Vaduz doit aujourd’hui repenser son industrie financière. Tout en misant sur la valorisation d’un savoir-faire reconnu. Un article du Prince Michael von Liechtenstein publié aussi dans le quotidien de l’AGEFI (6/10).
Une place financière a pour fonction de réunir des capitaux épargnés et de les mettre à la disposition de l’économie de la façon la plus efficace. Les places financières collaborent en général au niveau mondial, ce qui ne les empêche pas de se spécialiser, en particulier quand s’il s’agit d’une petite place comme le Liechtenstein. Les petites places financières ne disposent pas de capacités suffisantes pour l’asset management et il n’existe pas d’investment banking sur leur propre marché. Les meilleures performances se réalisent en général là où il y a une grande concentration de gestionnaires de fortune ainsi que dans les centres où il y a une demande élevée de financement. Ces tâches ne sont donc pas adaptées aux petites places financières.

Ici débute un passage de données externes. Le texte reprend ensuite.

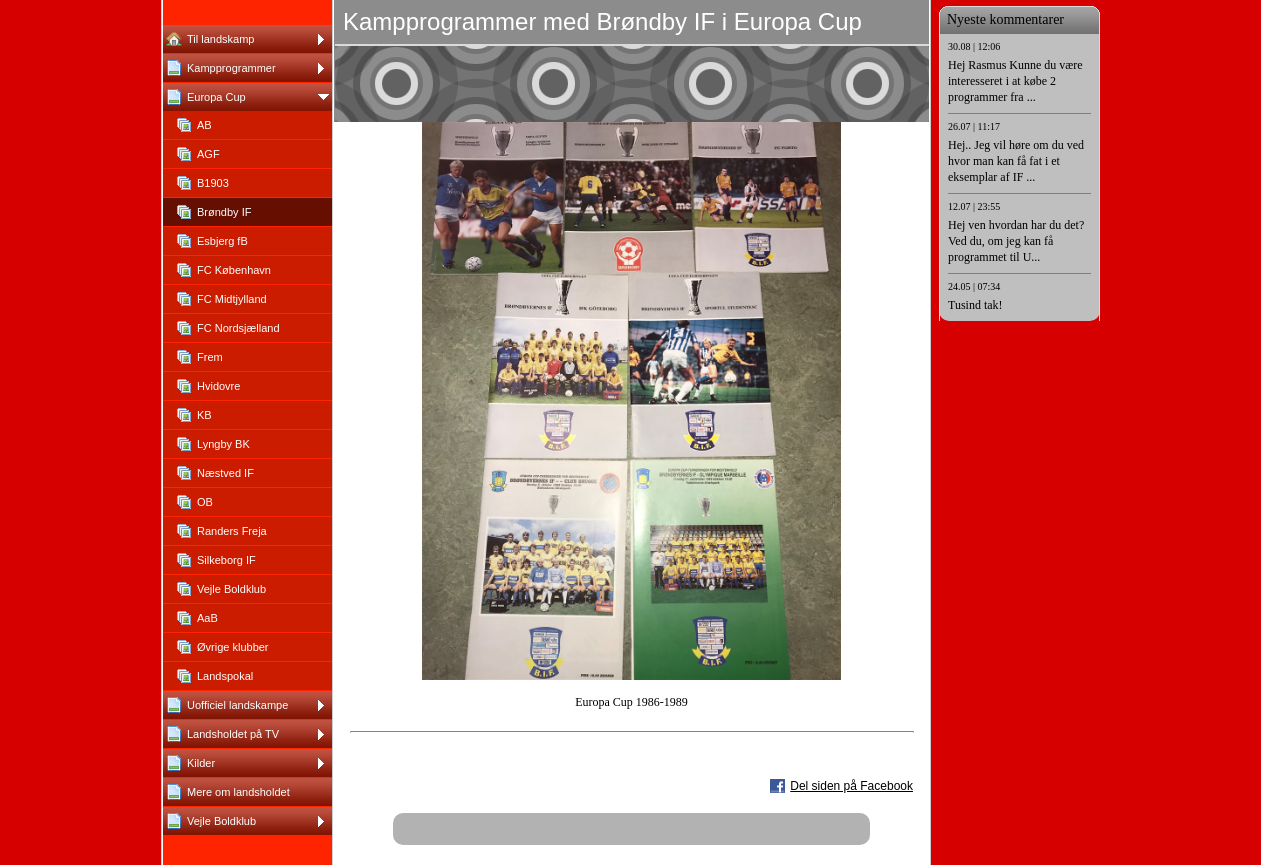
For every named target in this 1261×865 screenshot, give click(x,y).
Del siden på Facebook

Dans le passé, le Liechtenstein fournissait des structures de protection de patrimoine pour d’autres places financières, notamment la Suisse. En raison des capacités des ressources humaines dans un petit pays comme le Liechtenstein, l’avantage compétitif principal réside dans une législation spécifique. Le Liechtenstein a fait ses preuves avec les fondations, les trusts, ainsi qu’avec l’expérience des professionnels locaux dans la protection de patrimoine. La législation liechtensteinoise, unique en Europe, a permis et permet encore de créer des structures qui servent à la protection et assurent la sécurité juridique à long terme ainsi qu’un environnement stable pour la planification.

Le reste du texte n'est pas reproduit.